With all these additions, my installation is now ready to rock. Ubuntu works damn smooth on this machine with pretty good touch support and is quite compatible to the machine hardware. I wanted to own a portable laptop with decent specs and Asus F200CA fits my bill quite well with touch, 11.6" decent screen, big touchpad and good keyboard. If you also happen to have bought this machine and thinking of installing Linux, I guess my blog can be of help to you. Have fun!
From Ubuntu 14.04 LTS


  1. Definitely, this is extremely helpful. I always wanted to own an 11.6 inch laptop. What kept me away is the fact that the best and high-specked brands are also touch screen ones. To be honest, I wasn't sure that Linux supports touch screen laptops. So thank you for the precious piece of info. I've got one question, though: what's the purpose of adding LibreOffice, gimp, vlc, etc. ppa's? Is it to guarantee that your system will always have the latest and most bleeding edge software? And if so, does it affect the system stability?

    1. Yes, you are right. If you see Ubuntu 12.04, still it runs LibreOffice 3.5. Hence, I added these ppa's. Further, the ppa repositories provide only stable version of these packages and should not affect system stability. One note: the ppa's, I mentioned, provide stable version of the packages and not bleeding edge.

    2. That's reassuring. Thank you so much for the prompt reply and all the good information.

  2. Iam all GUI, can't handle the terminal. Where can I go to get the best out of ubuntu, without using the terminal. If Linus wants to make his stuff popular he needs to do it away from the terminal. I have installed Ubuntu on 39 machines free of charge, only to find out days later, they got rid of it because they say its just for tech heads, they are confused. they have 1 go to down load an app fails, they quit.

    1. Yes, I agree that Linux is a bit geeky still now. But, day by day it is becoming better in terms of user-friendliness. Lets see where it goes in next 5 years.

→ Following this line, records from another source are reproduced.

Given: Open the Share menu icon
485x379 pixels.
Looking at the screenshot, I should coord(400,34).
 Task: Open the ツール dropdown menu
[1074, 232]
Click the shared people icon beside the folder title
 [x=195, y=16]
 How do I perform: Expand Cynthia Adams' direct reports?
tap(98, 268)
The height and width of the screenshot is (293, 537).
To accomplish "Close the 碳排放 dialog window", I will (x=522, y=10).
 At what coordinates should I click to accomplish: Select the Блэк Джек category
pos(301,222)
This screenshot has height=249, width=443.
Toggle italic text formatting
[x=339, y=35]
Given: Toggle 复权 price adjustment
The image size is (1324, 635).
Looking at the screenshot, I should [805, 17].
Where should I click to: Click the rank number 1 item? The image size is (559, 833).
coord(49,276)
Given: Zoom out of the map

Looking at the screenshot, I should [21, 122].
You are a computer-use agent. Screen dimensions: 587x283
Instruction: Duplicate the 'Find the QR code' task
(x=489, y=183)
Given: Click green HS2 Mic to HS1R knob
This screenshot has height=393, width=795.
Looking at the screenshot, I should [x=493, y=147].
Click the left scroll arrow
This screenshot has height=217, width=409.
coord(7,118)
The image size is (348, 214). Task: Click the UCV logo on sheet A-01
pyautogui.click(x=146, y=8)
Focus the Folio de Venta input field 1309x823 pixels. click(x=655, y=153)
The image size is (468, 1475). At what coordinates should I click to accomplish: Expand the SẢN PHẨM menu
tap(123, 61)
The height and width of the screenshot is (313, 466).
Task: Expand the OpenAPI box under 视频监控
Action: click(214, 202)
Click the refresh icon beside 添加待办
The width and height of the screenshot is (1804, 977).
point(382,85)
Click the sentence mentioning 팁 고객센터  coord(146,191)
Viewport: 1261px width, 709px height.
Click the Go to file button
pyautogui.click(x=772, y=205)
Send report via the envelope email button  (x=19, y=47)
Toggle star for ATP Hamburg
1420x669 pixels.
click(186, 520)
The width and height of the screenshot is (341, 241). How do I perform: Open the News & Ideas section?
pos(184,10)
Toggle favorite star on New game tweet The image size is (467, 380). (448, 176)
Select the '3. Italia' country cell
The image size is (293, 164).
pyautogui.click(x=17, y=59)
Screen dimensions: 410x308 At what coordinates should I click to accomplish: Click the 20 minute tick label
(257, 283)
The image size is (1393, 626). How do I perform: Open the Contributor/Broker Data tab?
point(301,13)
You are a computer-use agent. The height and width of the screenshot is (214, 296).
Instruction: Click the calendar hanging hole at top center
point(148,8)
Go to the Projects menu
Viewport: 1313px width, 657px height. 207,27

I am keeping my fingers crossed :).

    2. Arindam, thanks for your speedy reply. "Our fingers are in empathy". Sounds like a good song title.My little Acer Aspire V5 122, AMD Dual-core Processor A4-1250 (1GHz), 4GB DDR3, 500GB HDD. Was fighting the weight of Windows Hate (not a typo),Ubunto helped me clear out the mess. My machine is 64bit, but I put the 32bit version onboard. I believe that 3.2 GB of ram is the perfect amount for 32bit, adding more Ram could actually slow things down. I hope to partition, and put ubuntu 64 bit version next to it. Just for the very ever so technical reason of pure curiosity, then the race is on, might help clear up a myth or two. Thanks for all your great work,BEST ON THE far.

    3. Thanks for liking my reviews. I used 32-bit Ubuntu / Ubuntu forks in 64 bit machine with 8 GB RAM and compared them to 64-bit spins of the same distros. The 32-bit version with Linux PAE kernel detects more than 4 GB RAM without any issue and consumes about 200 MB less RAM under identical conditions/ for the same program. However, given the fear of gradual extinction of 32 bit systems and lack of Secureboot support in the 32-bit spins (very much required for WINDOWS HATE machines), I guess it is safer to use 64-bit OS in the modern systems.

      Thanks, Arindam

  3. Archlinux and it derivates with WM manager works.

  4. I own a X202E touchscreen laptop and Ubuntu is the only one distro (I'm a distro-hopper, so I've already tried a lot of them) which is so-so usable with a touchscreen. I love moving windows with three fingers, but I miss scrolling with two fingers or something similar.

    I LOVE your website by the way, please, never quit doing your amazing job. :)

  5. Most of the computer brands provide windows as preinstalled operating system; it’s user friendly operating system for beginners. But I prefer Linux, because it is more secure rather than windows.